If dissent is the lifeblood of democracy, then Prime Minister Stephen Harper seems determined to render Canada anaemic.

The backdrop for Harper's latest assault was his recent visit to the Middle East. The National Council of Canadian Muslims (NCCM) criticized the inclusion of a supporter of anti-Muslim demagogues Pamela Gellar and Robert Spencer in Harper's Israel-bound entourage.

Instead of addressing NCCM's concern, the Prime Minister's Director of Communications Jason MacDonald peremptorily dismissed it with a vicious smear:"We will not take seriously criticism from an organization with documented ties to a terrorist organization such as Hamas," MacDonald said.

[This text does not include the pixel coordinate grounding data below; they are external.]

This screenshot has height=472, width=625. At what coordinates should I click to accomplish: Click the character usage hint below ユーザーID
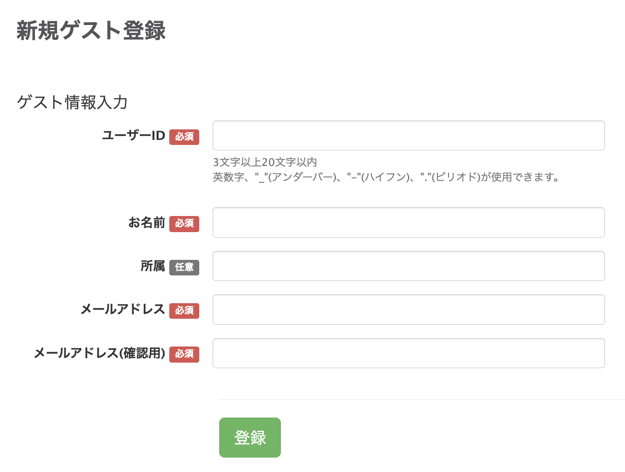pos(387,177)
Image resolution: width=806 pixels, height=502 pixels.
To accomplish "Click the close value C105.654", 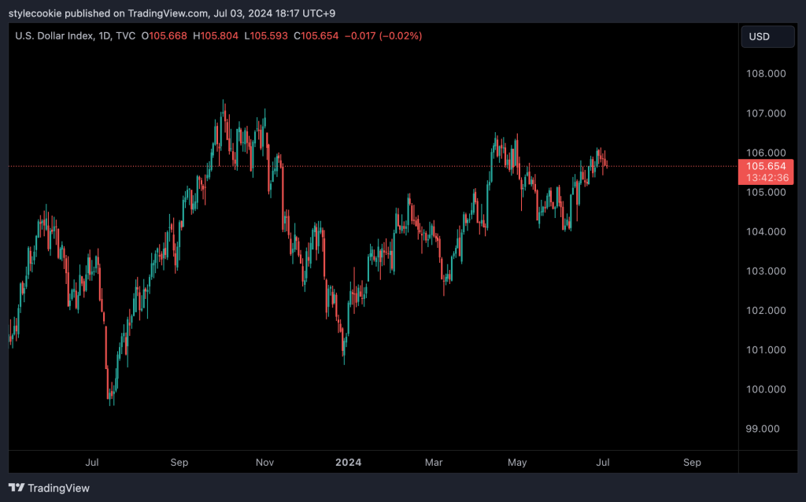I will 316,36.
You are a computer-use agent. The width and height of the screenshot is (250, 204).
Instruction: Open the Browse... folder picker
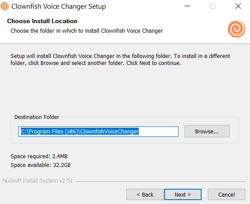pyautogui.click(x=207, y=131)
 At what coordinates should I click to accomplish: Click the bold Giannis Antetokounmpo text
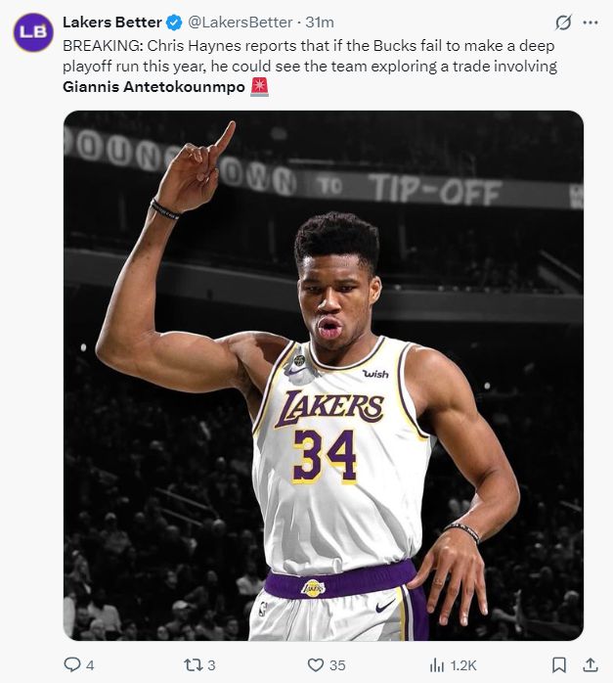(x=154, y=86)
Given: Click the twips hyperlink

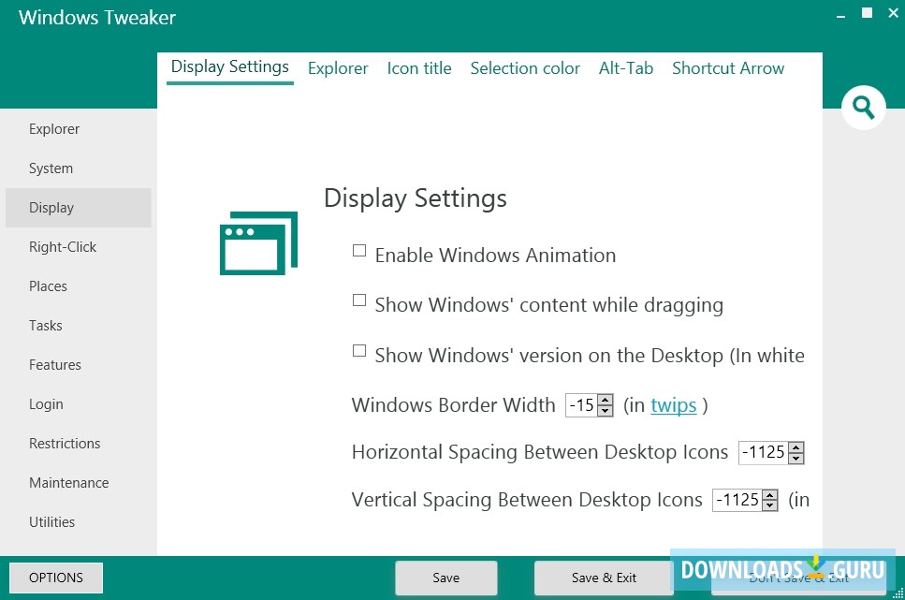Looking at the screenshot, I should coord(673,405).
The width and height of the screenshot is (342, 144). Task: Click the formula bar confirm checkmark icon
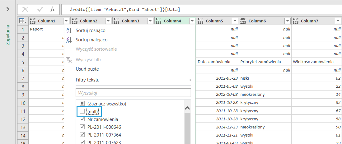coord(40,9)
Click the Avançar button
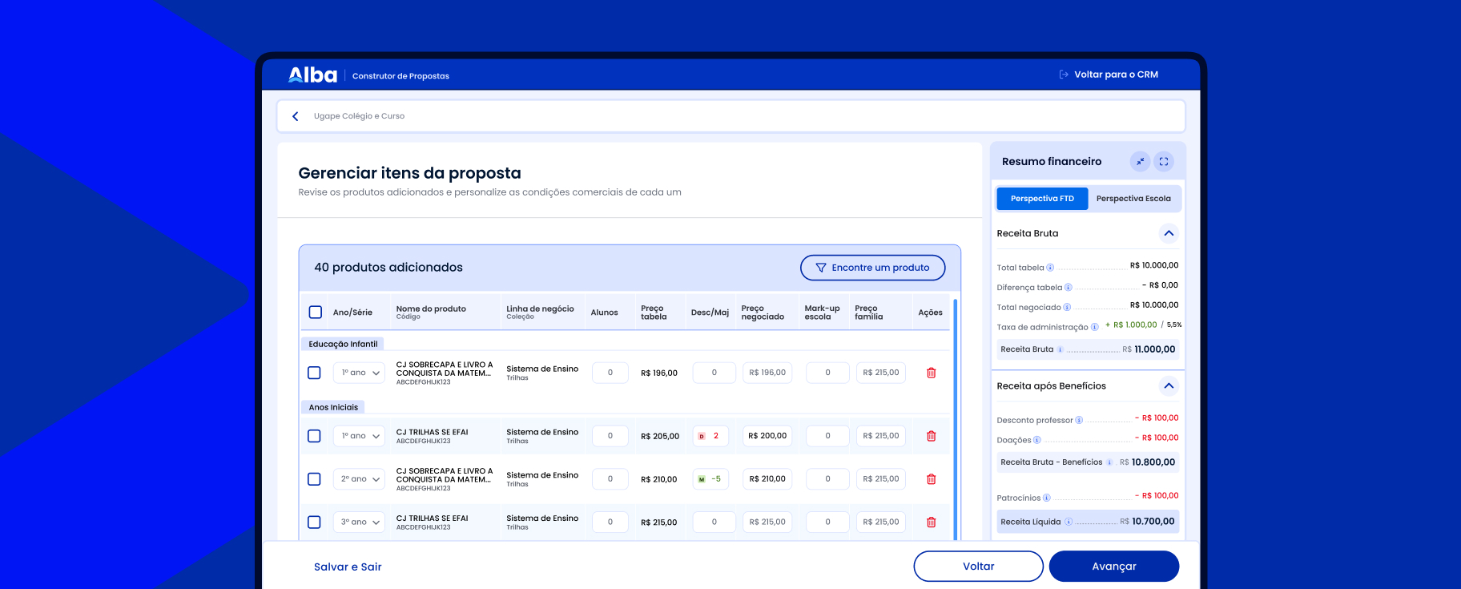The height and width of the screenshot is (589, 1461). (x=1114, y=567)
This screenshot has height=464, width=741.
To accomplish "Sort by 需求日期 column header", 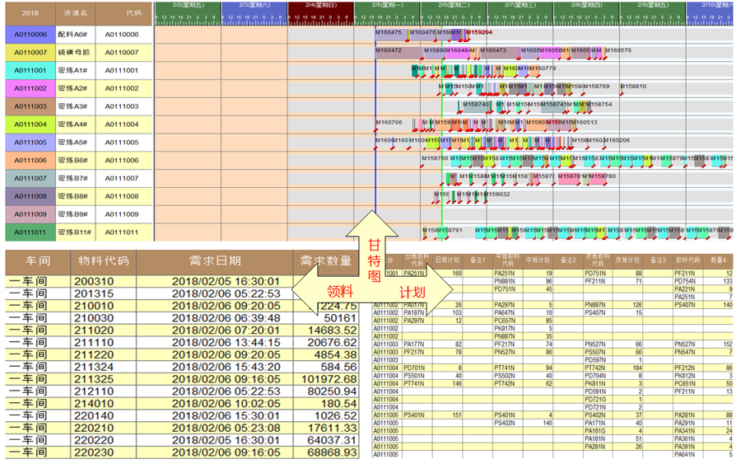I will tap(214, 261).
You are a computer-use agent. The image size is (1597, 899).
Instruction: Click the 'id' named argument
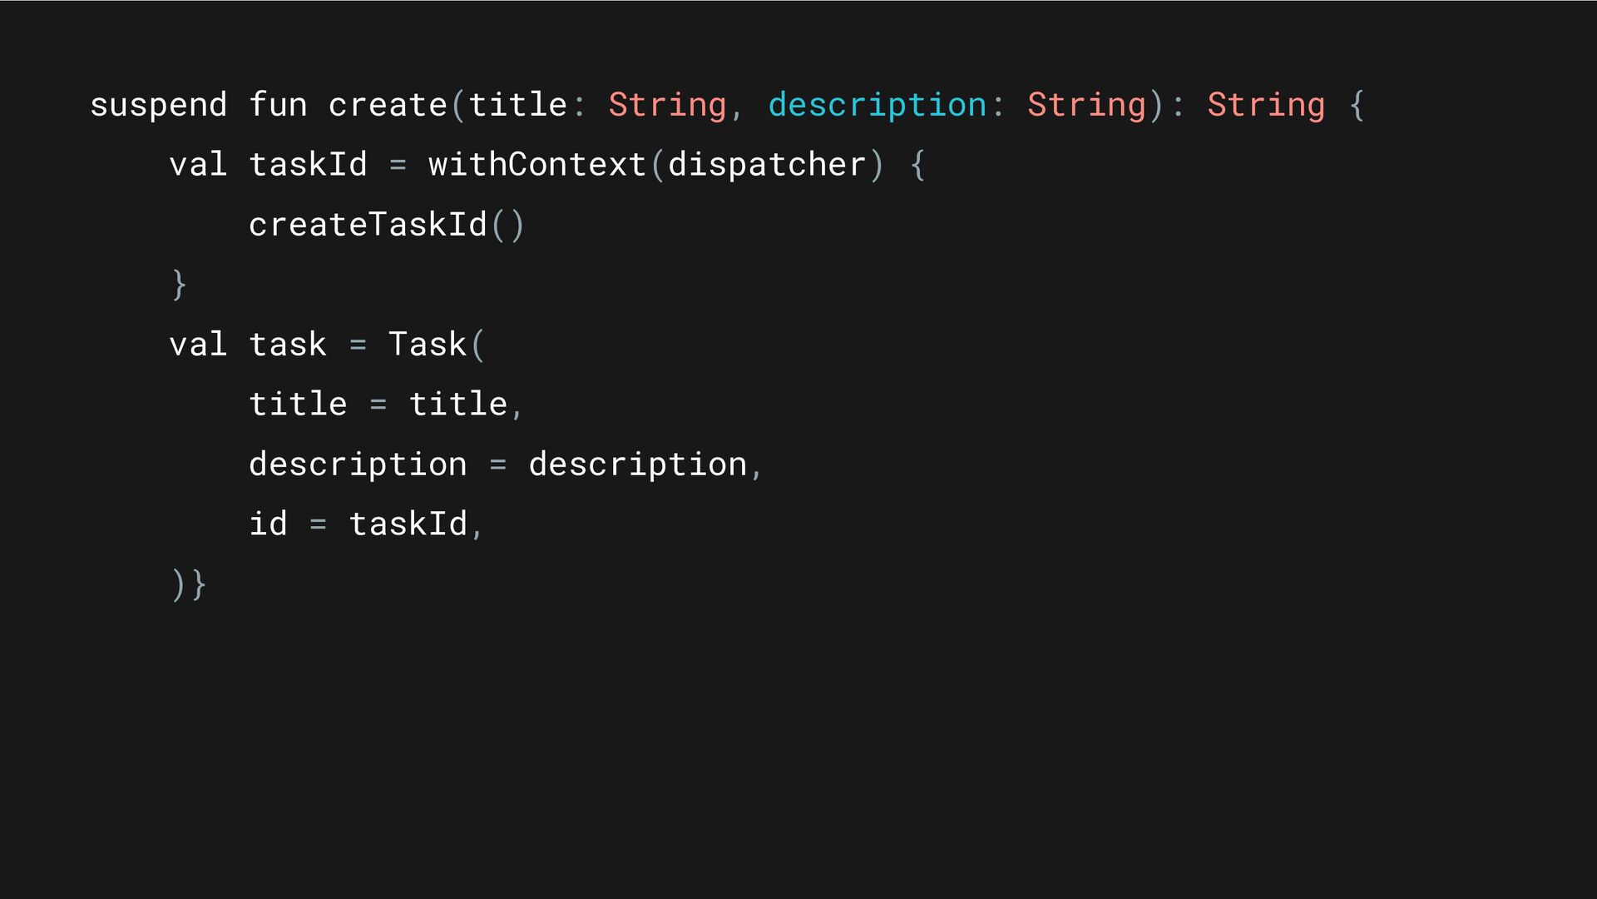click(268, 524)
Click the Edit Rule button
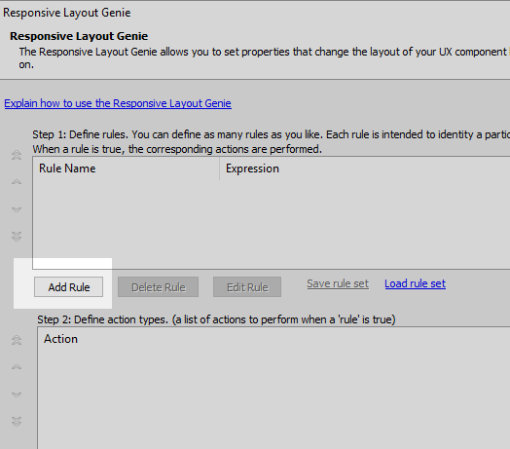Viewport: 510px width, 449px height. coord(247,287)
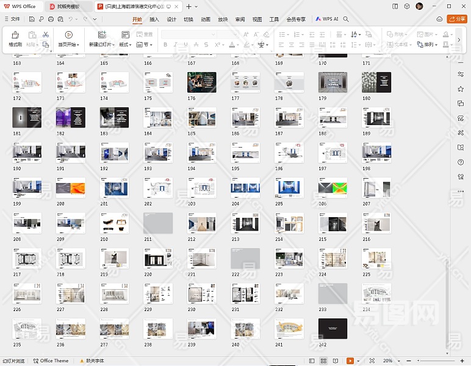The height and width of the screenshot is (366, 471).
Task: Open WPS AI assistant
Action: 328,19

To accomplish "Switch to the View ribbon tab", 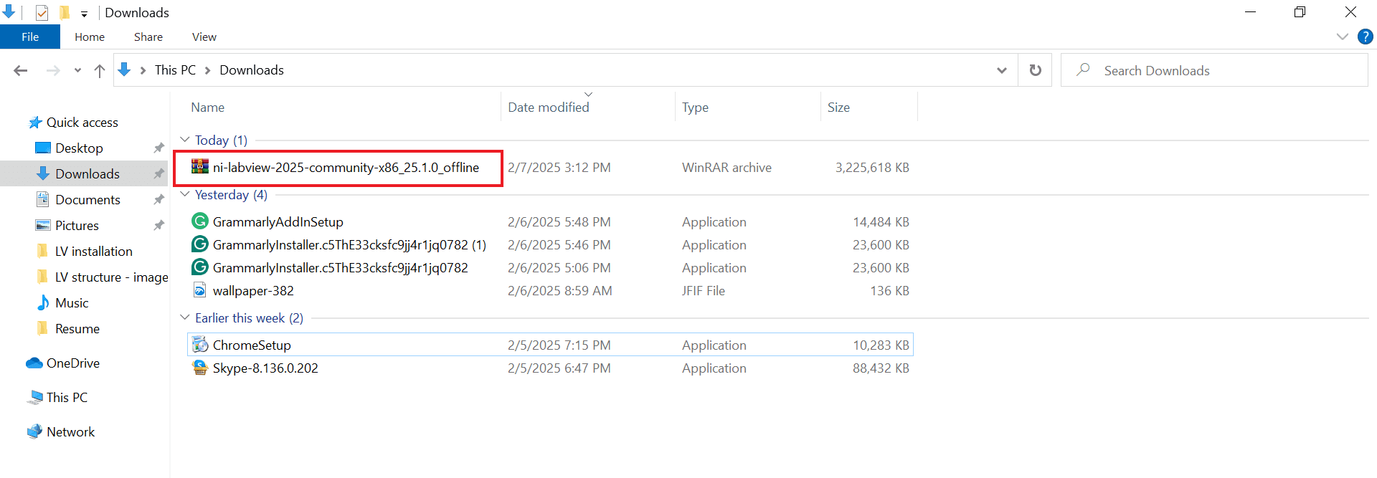I will click(x=204, y=37).
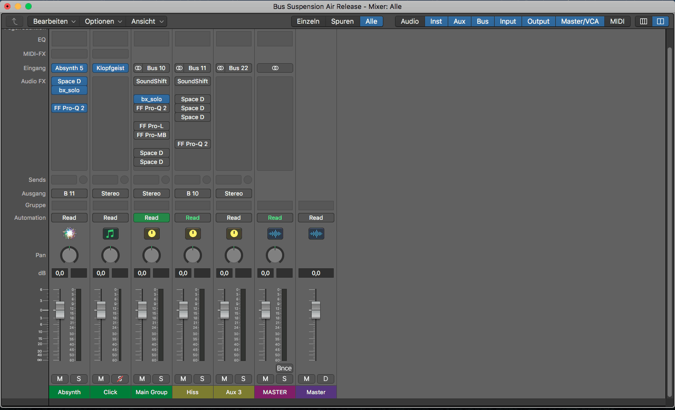
Task: Solo the Hiss channel
Action: pyautogui.click(x=202, y=378)
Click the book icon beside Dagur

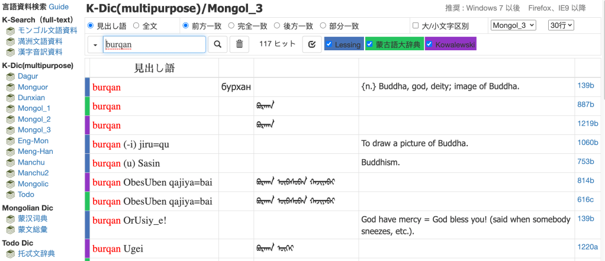click(x=10, y=76)

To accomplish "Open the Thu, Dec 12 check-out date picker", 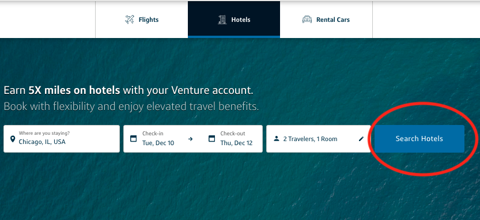I will click(x=232, y=139).
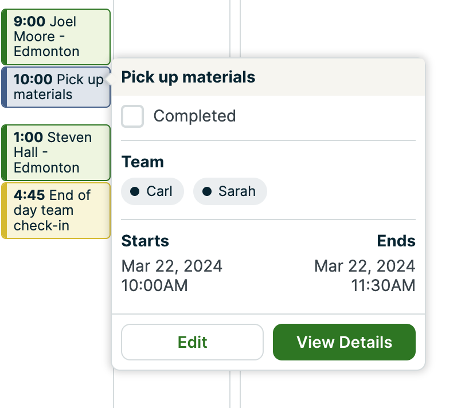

This is a very serious claim, with potential criminal implications: Hamas is officially listed as a terrorist organization in Canada. To level such an accusation without a shred of competent evidence is quite likely libellous. Presumably, if there actually were any documents backing the assertion of "documented ties to a terrorist organization such as Hamas," the government would have produced them and charged NCCM in a court of law -- rather than resorting to indictment in the court of public opinion.

Since the inception of the "war on terror," insinuations of terroristic connections have been used to vilify Canadian Muslims as "not really Canadian" and disloyal, treasonous, unentitled to the rights and benefits of belonging to Canada. Canadian Muslims erroneously branded as "terrorist threats" have been extraordinarily rendered (Maher Arar), incarcerated in foreign prisons and tortured (Maher Arar, Ahmed El-Maati, Abdullah Almalki and Muayyed Nureddin), stranded abroad and actively prevented from returning home (Abousfian Abdelrazik) and harassed at airports and borders (too many to name).

For Muslims in Canada, being falsely accused of terrorism is quite literally terror-producing. And the damage isn't cured by formal exoneration: as Justice Dennis O'Connor observed in his report on the Arar case, "Labels, even unfair and inaccurate ones, have a tendency to stick."

Labels are especially sticky, and leave a particularly indelible residue, when they conform to widely held prejudices. And the current environment is one in which the Prime Minister can glibly declare that "the major threat is still Islamicism [sic]" (again without providing any evidence; American statistics indicate that Muslims are far from the most significant or fatal source of violence in that country).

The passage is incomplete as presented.